I write from Lynrace Cocktails in Jericho, a speakeasy-esque bar in Oxford with an intimate environment that feels both scandalous and relaxing. It strikes me as the kind of establishment where important men lounge before smoking expensive cigars. Do I bring fellow graduate students here because the 19-year-olds wasted on cheap beer don’t dare enter? Yes. Do I go here because I once saw the famous Harry Potter actress Emma Watson sipping a margarita at a high-top table? Maybe. Do I think one of the bartenders is attractive? Never mind. . . .

I flipped through the leather-bound menu, and I ordered just what I needed to ameliorate the fatigue from my recent final exam: “The Painkiller.” Normally, I just resort to Advil, but even the adult-strength capsules aren’t enough to soothe me now; I’m debilitated by fears that my phonology essay won’t get a passing grade. But more than the cocktail’s name was alluring. The ingredients — two ounces of dark rum, four ounces of pineapple juice, one ounce of orange juice, and one ounce of coconut cream, topped with a dash of nutmeg — seemed appropriate to celebrate the emerging summer weather.

As I munched on salty chips and watched the busy bartenders perform their magic, I was given an informative lecture, which is rather characteristic of Oxford. The cocktail’s rightful inventor is contested, although the drink’s indisputable origin is at the Soggy Dollar Bar on a sandy shore in the British Virgin Islands. The earliest version of the Painkiller was concocted by either the bar’s original owners, George and Marie Myrick, or the woman who later purchased it, Daphne Henderson.

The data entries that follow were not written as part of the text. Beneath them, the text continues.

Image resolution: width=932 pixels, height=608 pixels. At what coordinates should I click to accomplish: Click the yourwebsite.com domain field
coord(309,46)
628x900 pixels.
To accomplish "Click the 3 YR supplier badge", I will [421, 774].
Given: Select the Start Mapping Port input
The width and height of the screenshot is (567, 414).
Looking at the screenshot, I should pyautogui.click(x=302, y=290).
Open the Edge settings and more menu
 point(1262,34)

Charles Tobias tried to extract the recipe from Henderson for years, but he never succeeded. Eventually, he attempted some reverse engineering and used his own brand of rum, Pusser’s. His version allegedly won an informal taste-test among patrons, then earned a trademark in the 1980s. Now, it is one of the few cocktails protected by the U.S. Patent and Trademark Office.

“So, what’s the difference between this and a piña colada?” I asked one of the bartenders, Joe, who looks like a detective.

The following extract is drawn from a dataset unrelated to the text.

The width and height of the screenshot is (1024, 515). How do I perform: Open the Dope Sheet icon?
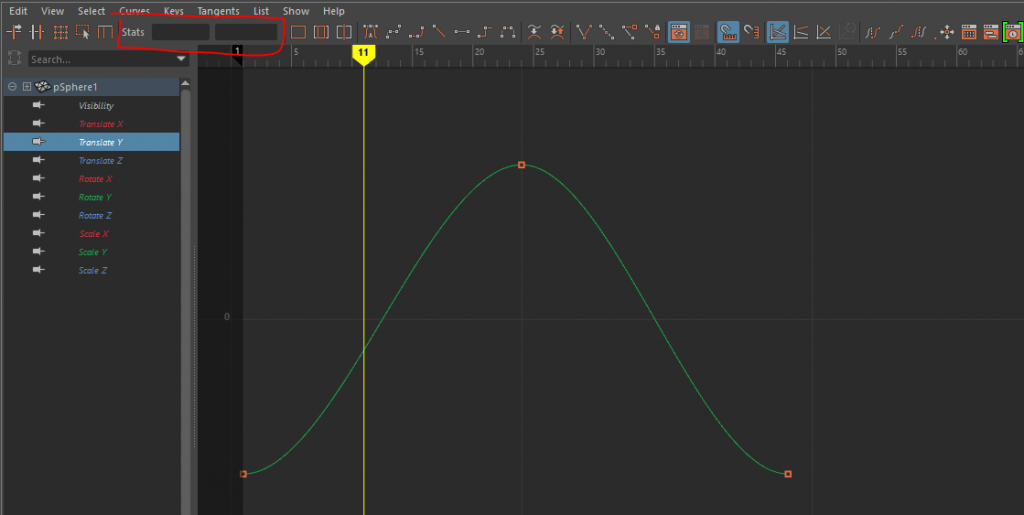tap(968, 32)
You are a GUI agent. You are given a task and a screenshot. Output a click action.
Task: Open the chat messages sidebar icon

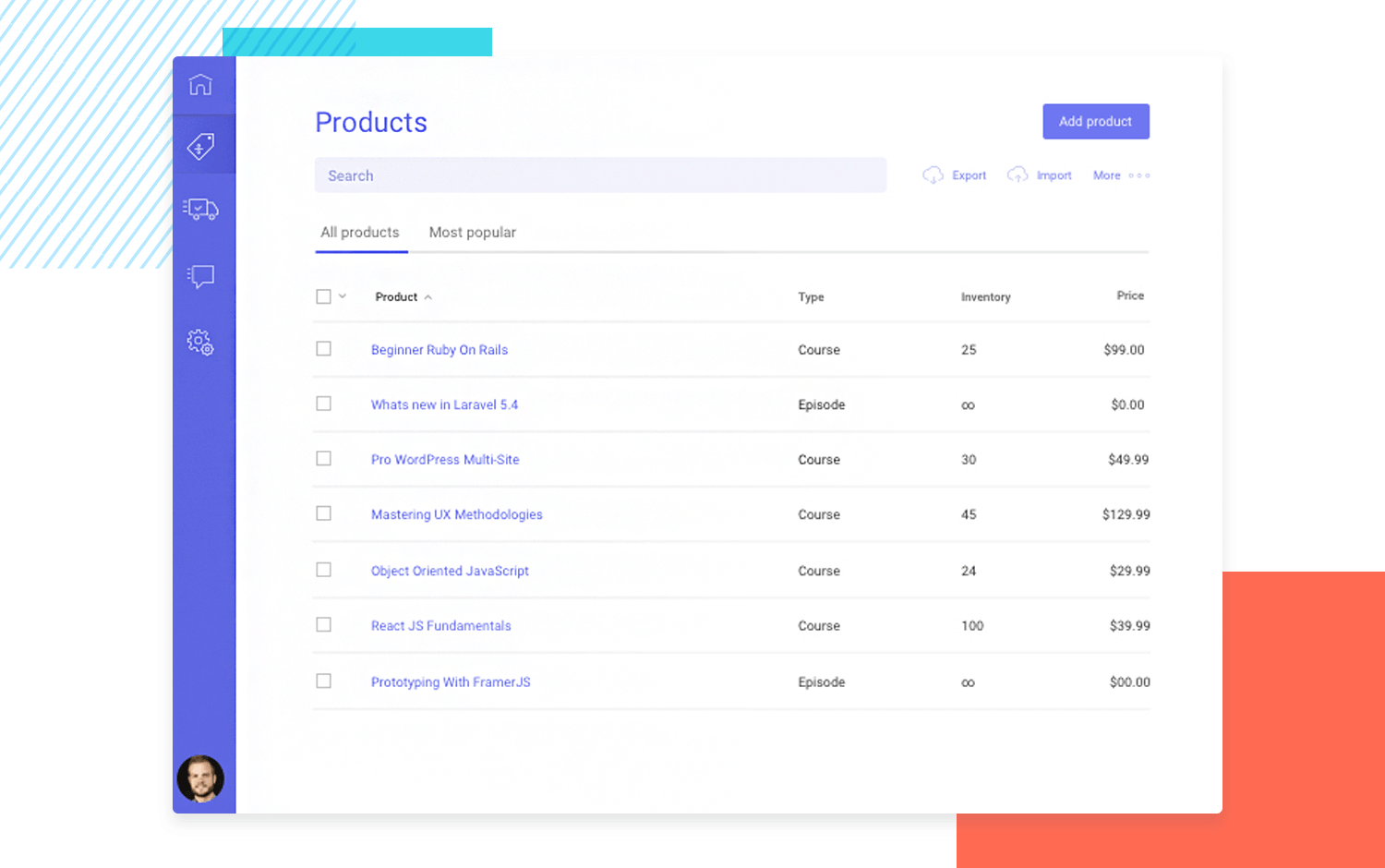coord(200,276)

“A piña colada is in a much larger glass, with more juice, and blended,” he answered.

“Yeah, but you can order a piña colada on the rocks,” I mentioned.

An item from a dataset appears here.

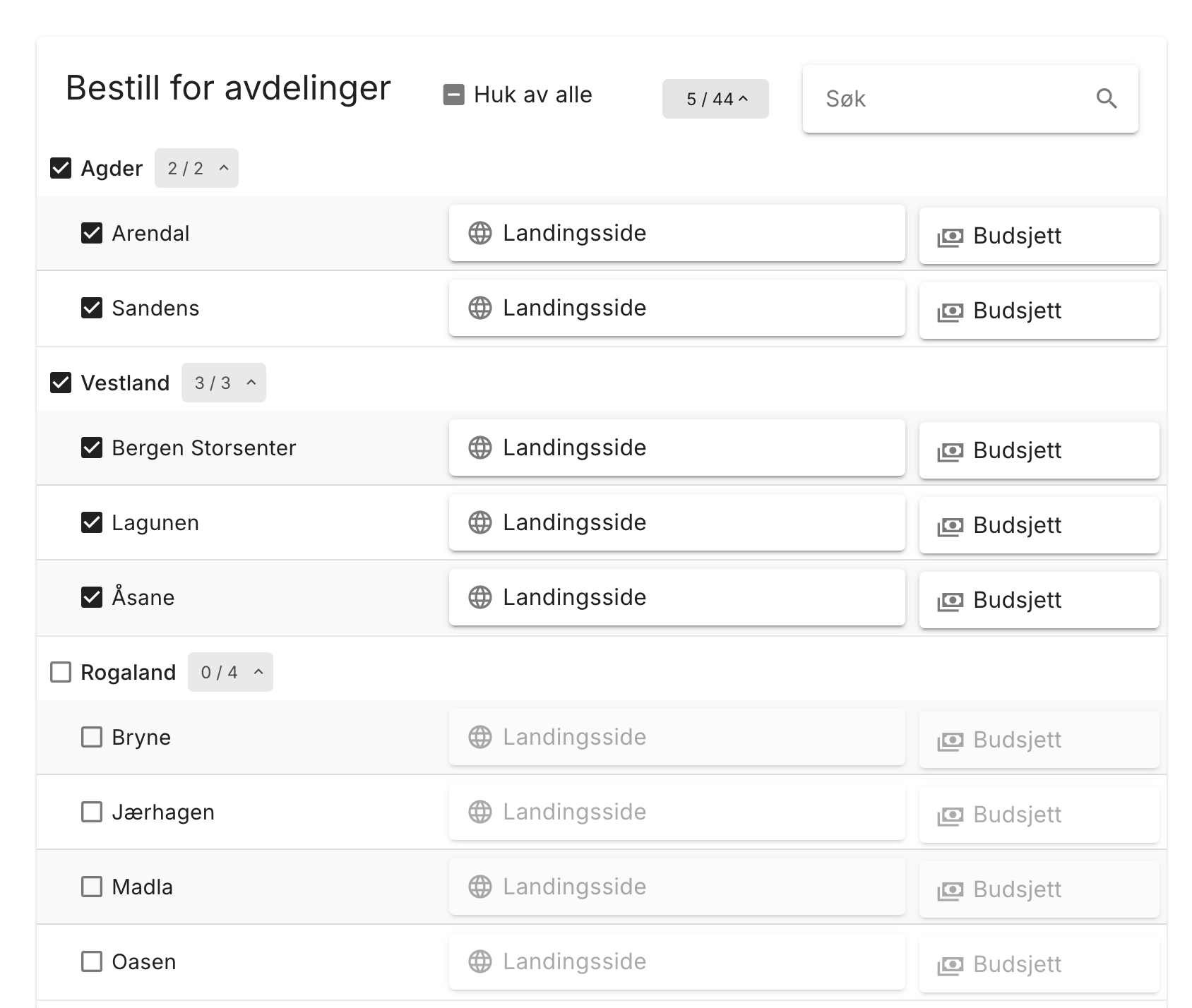Toggle the Huk av alle checkbox
The width and height of the screenshot is (1192, 1008).
click(x=453, y=95)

“Well, that’s wrong,” Joe countered. He handed me a book about rum that was perched on a shelf, which I had erroneously assumed was purely decorative.

And then it was time for the moment of truth, the first sip. I was immediately pleased: It was as though my tongue had been blessed with the liquid form of a beach vacation. The dominant pineapple flavor is tropical, exotic, and refreshing. There is a delicate creaminess from the coconut that tastes luxurious and not heavy, unlike a piña colada. The drink is fruity without tartness, and sweet without any syrupy consistency. A rum flavor is subtle but detectable, so I didn’t completely feel like a child drinking from a cardboard juice box.

I have two complaints about the Painkiller. First, it was not served with one of those fun little disposable Tiki umbrellas as a decorative garnish. I’m a simple gal who appreciates a bit of whimsy. Give me mini umbrellas or give me death.

My second complaint is slightly more substantive. I simply don’t understand the name — the “Painkiller.” Sure, the fruity drink is soothing, insofar as it mentally transports you to a quiet beach with water as blue as the sky, and the thoughts of serenity preclude any concerns about the caloric content from the coconut cream. But the cocktail is also energizing, since the orange juice is practically a Vitamin C injection. If the drink has to be named after a pill, it is better labeled an anti-depressant than a painkiller.